──────── Exercise inputs ────────

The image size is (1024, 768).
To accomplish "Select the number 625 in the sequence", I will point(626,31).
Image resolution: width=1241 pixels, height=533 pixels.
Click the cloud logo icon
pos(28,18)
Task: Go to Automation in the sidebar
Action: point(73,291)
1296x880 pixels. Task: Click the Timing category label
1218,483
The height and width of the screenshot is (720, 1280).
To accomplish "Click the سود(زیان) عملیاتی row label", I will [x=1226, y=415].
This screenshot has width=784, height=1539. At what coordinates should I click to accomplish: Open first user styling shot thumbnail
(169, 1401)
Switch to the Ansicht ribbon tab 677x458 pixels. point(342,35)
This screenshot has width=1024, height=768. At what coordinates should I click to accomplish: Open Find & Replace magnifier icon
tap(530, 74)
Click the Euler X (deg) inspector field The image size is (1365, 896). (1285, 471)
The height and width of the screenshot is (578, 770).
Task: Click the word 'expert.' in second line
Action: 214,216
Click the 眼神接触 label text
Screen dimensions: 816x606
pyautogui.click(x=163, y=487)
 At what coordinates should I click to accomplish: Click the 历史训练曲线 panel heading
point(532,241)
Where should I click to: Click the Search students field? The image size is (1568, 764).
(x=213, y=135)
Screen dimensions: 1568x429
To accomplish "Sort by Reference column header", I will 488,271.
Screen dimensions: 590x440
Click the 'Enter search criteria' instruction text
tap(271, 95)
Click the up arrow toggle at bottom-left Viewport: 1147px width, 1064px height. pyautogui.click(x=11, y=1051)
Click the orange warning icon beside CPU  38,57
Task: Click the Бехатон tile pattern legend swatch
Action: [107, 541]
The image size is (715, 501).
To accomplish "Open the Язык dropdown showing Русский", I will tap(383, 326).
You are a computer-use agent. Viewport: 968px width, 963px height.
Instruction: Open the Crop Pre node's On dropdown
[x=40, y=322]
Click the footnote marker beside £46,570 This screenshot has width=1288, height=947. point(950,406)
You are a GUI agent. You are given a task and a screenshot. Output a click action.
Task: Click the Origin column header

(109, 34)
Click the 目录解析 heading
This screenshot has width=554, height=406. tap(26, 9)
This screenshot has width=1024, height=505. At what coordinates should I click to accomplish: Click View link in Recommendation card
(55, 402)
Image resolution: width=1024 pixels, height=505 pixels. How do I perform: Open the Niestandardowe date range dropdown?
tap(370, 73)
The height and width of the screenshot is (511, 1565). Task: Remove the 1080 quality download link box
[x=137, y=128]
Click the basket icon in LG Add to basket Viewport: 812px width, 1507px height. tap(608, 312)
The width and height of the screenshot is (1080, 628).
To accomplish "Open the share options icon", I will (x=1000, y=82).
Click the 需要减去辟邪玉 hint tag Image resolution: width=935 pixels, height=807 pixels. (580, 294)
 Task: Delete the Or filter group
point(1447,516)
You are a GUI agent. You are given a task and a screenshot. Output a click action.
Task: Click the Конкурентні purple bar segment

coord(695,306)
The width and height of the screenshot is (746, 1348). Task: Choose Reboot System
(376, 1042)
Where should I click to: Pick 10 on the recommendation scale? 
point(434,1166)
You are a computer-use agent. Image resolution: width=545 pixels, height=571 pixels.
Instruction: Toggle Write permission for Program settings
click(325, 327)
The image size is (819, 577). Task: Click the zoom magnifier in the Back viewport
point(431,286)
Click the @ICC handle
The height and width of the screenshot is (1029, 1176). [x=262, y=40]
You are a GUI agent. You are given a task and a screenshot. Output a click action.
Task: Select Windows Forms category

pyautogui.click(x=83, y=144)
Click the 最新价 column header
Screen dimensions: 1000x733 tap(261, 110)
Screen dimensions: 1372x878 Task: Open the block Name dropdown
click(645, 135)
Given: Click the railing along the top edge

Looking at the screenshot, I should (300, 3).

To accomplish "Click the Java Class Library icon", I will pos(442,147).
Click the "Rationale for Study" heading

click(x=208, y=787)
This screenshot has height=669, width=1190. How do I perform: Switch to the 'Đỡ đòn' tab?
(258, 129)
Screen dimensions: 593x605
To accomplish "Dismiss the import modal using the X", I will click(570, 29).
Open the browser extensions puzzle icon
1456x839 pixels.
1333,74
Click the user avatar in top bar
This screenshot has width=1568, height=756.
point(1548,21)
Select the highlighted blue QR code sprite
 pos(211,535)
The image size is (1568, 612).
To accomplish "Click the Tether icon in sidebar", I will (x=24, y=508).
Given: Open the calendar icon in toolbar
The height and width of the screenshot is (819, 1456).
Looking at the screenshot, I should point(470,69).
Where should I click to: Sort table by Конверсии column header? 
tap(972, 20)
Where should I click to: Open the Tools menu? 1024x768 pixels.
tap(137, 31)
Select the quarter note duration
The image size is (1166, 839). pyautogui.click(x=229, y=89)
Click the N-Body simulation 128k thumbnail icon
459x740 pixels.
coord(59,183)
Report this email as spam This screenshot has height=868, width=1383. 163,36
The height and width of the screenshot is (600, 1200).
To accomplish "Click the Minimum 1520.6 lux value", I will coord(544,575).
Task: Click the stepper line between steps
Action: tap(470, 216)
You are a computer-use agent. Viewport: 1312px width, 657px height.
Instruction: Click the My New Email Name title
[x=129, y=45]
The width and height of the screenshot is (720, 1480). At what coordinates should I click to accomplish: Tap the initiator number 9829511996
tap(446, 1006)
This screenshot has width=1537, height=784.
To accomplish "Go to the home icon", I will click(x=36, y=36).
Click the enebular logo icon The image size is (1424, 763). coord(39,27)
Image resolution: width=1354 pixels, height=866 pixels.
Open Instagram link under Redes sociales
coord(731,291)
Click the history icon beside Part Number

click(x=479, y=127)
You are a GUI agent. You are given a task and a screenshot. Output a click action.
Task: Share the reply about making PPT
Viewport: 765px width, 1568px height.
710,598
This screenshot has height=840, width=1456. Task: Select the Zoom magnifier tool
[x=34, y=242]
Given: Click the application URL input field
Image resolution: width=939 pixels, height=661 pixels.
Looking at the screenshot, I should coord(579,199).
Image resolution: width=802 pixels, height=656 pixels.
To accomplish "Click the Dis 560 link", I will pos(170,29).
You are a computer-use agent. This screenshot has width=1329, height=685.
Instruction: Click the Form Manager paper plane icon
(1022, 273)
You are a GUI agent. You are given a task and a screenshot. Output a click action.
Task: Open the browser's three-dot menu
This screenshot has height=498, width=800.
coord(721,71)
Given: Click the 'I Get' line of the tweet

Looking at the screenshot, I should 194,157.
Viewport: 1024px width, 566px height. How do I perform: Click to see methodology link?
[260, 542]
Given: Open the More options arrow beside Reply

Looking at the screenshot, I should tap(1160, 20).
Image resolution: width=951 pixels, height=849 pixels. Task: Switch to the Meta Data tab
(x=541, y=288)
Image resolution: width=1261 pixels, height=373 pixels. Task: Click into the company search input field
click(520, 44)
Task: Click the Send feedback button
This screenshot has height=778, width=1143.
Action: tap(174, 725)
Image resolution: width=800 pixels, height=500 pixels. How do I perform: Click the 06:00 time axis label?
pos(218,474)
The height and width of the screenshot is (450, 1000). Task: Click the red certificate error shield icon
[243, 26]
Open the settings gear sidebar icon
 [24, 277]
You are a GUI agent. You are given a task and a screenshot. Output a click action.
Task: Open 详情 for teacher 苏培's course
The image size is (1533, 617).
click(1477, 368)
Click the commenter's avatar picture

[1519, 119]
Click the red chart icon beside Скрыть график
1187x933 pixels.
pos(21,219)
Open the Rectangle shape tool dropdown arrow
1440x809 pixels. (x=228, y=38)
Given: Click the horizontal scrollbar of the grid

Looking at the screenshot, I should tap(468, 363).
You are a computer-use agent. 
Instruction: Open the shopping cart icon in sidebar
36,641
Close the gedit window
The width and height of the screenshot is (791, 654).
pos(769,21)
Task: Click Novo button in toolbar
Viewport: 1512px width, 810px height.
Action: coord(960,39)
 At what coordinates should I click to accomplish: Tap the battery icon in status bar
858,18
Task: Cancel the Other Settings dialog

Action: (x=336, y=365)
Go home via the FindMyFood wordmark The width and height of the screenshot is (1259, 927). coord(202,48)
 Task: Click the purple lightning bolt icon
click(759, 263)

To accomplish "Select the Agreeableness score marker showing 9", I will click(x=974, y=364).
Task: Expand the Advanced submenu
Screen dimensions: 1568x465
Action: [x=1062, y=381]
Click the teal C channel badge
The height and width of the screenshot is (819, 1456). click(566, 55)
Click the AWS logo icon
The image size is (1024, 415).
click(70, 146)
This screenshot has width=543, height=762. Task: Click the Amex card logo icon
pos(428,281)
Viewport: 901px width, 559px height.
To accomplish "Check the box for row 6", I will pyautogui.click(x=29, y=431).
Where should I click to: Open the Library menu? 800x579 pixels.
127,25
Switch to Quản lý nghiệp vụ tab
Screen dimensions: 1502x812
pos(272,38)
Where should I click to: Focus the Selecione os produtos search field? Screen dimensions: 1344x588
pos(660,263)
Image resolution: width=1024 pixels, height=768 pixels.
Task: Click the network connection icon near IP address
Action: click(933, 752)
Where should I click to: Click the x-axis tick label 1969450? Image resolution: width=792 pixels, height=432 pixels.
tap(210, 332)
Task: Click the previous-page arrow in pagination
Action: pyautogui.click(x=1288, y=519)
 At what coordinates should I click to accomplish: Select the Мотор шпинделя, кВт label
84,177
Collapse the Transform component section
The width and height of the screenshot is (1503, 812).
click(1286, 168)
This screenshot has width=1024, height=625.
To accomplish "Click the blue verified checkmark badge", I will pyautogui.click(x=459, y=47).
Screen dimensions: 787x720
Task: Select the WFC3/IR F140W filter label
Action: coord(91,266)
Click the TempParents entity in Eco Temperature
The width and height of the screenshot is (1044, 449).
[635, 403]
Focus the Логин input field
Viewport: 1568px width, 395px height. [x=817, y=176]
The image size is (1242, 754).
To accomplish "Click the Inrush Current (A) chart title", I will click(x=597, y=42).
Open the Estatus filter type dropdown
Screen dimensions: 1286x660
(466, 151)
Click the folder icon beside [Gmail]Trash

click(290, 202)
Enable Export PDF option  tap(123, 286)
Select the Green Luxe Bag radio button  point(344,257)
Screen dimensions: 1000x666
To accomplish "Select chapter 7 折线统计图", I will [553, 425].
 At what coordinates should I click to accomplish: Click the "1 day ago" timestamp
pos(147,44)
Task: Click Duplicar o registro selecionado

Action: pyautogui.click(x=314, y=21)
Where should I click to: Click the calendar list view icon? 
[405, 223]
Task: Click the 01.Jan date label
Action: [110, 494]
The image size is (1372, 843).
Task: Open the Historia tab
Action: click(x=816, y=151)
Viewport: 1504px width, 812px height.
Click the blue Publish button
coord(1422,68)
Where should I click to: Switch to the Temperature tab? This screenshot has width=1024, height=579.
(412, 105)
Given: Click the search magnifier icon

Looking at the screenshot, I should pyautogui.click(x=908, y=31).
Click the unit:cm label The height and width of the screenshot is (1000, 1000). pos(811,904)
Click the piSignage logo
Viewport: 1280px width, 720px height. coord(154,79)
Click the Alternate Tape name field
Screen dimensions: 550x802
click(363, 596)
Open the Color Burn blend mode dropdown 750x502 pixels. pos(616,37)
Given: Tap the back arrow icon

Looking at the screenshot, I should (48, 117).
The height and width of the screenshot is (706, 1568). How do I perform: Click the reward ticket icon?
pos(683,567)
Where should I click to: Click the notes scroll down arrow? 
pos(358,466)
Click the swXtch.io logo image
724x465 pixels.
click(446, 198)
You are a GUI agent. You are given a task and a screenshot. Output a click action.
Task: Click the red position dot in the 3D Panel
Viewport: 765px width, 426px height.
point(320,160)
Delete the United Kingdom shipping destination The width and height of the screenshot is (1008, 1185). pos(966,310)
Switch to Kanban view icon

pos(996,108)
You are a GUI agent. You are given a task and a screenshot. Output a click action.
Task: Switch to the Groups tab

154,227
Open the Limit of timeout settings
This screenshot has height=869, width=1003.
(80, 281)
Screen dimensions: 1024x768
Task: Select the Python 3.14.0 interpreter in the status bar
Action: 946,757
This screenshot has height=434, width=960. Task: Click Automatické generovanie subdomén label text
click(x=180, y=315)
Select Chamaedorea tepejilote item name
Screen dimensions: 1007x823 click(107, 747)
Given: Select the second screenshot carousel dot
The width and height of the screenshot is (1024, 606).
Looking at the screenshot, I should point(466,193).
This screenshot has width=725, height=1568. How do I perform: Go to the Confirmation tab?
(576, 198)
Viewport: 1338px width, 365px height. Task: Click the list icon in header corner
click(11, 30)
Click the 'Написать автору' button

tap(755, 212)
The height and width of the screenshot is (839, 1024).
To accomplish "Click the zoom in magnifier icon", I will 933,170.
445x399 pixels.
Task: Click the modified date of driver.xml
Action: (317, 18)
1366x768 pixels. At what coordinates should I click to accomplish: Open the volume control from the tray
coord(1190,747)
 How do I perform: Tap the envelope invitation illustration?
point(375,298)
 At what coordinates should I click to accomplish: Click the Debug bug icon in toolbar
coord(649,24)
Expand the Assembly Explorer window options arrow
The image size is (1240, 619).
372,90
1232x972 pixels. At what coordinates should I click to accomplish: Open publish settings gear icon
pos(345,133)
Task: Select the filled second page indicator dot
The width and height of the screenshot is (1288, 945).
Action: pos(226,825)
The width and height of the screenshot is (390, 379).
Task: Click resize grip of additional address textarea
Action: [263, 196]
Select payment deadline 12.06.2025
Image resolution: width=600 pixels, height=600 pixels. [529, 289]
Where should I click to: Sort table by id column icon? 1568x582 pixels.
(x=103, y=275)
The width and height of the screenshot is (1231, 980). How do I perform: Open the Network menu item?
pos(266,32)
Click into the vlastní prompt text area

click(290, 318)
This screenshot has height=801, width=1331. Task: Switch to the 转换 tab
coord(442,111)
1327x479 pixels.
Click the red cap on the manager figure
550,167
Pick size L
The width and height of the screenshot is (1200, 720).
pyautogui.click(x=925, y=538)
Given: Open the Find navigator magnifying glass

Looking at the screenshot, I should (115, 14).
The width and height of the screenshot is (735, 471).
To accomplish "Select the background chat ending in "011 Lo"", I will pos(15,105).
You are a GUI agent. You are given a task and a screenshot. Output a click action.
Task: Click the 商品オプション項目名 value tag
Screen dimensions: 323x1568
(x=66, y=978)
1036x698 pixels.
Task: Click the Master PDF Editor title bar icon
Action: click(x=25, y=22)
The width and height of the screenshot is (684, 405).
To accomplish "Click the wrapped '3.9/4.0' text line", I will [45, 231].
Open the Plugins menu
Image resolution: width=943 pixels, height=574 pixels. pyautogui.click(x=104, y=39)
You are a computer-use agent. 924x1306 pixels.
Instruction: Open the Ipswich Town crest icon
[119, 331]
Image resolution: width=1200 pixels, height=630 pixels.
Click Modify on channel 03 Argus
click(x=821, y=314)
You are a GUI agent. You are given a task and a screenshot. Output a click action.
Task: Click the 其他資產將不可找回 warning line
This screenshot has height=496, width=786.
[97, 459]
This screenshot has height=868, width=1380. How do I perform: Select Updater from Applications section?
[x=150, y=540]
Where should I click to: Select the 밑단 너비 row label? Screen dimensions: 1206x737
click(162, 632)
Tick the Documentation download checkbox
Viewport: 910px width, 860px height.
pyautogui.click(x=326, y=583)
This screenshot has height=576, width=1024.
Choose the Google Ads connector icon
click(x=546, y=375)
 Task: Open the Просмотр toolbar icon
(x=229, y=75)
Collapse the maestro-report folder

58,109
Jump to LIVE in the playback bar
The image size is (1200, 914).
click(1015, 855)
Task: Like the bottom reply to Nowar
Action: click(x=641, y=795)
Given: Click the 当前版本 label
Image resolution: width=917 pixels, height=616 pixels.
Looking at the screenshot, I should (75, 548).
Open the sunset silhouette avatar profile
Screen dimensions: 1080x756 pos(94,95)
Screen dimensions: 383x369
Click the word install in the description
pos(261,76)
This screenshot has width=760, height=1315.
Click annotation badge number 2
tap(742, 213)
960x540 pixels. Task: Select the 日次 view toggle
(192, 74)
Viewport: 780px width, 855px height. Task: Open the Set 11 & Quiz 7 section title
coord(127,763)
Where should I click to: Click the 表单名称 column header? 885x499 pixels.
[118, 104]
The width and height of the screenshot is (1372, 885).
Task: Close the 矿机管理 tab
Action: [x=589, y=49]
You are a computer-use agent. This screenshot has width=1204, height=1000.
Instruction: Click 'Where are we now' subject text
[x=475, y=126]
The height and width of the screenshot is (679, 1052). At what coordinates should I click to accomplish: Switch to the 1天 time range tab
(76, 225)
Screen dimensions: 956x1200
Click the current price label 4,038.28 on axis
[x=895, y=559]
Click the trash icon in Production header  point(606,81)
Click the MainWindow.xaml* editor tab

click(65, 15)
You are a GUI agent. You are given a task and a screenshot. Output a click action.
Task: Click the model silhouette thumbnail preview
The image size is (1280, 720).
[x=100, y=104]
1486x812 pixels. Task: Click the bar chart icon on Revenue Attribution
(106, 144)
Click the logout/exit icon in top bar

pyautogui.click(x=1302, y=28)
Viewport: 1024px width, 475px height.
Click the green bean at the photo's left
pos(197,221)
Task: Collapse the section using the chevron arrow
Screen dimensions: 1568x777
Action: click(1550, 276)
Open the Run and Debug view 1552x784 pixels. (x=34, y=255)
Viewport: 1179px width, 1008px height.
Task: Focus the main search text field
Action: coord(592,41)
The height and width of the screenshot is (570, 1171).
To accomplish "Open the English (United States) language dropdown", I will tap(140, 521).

────────

§ Prompt
Each line of the entries above that contains "Expand" is to be copied.

§ Task answer
Task: Expand the Advanced submenu
Expand the Assembly Explorer window options arrow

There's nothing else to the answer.